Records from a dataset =
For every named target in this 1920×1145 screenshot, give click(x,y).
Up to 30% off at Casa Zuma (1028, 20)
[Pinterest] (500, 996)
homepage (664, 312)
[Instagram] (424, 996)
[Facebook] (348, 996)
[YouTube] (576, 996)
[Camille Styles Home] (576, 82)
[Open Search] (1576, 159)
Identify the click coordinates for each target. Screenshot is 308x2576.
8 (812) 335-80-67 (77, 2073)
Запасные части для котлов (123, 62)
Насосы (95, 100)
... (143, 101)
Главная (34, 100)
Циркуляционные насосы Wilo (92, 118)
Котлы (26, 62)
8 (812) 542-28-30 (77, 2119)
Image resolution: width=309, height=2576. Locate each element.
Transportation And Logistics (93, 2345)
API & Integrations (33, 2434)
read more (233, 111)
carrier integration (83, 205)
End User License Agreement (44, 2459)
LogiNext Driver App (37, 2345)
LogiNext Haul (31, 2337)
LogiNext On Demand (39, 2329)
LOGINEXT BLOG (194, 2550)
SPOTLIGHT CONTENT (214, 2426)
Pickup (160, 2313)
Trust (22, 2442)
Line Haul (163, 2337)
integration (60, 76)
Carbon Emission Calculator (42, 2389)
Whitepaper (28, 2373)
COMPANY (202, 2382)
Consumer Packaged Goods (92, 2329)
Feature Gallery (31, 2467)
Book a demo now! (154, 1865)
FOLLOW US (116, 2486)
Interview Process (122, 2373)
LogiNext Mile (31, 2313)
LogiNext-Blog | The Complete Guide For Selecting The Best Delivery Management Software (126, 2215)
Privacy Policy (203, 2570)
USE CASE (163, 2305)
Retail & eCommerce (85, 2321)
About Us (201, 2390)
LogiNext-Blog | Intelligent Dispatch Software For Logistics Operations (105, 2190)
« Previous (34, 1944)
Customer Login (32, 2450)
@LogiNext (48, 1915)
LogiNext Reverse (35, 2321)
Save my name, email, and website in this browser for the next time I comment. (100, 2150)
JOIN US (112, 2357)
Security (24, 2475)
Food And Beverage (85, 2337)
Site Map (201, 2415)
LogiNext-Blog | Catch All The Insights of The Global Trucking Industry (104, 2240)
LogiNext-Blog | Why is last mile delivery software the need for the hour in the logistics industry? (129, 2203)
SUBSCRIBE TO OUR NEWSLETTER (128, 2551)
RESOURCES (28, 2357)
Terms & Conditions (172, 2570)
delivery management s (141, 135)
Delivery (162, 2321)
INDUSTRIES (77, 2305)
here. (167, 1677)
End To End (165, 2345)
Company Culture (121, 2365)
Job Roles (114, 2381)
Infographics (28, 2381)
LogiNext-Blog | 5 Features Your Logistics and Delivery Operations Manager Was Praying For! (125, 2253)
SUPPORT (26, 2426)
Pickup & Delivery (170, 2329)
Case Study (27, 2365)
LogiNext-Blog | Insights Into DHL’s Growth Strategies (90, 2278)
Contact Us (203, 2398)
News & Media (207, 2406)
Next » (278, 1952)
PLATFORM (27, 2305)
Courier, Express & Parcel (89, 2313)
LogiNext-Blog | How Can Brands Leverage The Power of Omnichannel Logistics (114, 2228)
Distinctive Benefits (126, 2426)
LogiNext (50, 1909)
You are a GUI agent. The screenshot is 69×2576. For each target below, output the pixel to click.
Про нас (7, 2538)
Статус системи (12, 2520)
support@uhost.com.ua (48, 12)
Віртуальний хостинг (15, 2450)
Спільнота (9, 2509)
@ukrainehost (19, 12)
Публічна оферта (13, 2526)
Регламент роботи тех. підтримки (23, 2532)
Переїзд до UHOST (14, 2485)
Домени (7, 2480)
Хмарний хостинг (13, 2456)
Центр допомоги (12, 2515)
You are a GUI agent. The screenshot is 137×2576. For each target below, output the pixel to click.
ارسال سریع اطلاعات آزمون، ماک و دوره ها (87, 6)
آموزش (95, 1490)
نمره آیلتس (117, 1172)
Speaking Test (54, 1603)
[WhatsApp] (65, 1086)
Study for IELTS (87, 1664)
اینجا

What this task involves =
Lines from the one containing "You are a GUI agent. The screenshot is 137×2576." through the last line of the records, restated word for word: that is the whole response.

Reply =
You are a GUI agent. The screenshot is 137×2576. For each target below, output the pixel to click.
ارسال سریع اطلاعات آزمون، ماک و دوره ها (87, 6)
آموزش (95, 1490)
نمره آیلتس (117, 1172)
Speaking Test (54, 1603)
[WhatsApp] (65, 1086)
Study for IELTS (87, 1664)
اینجا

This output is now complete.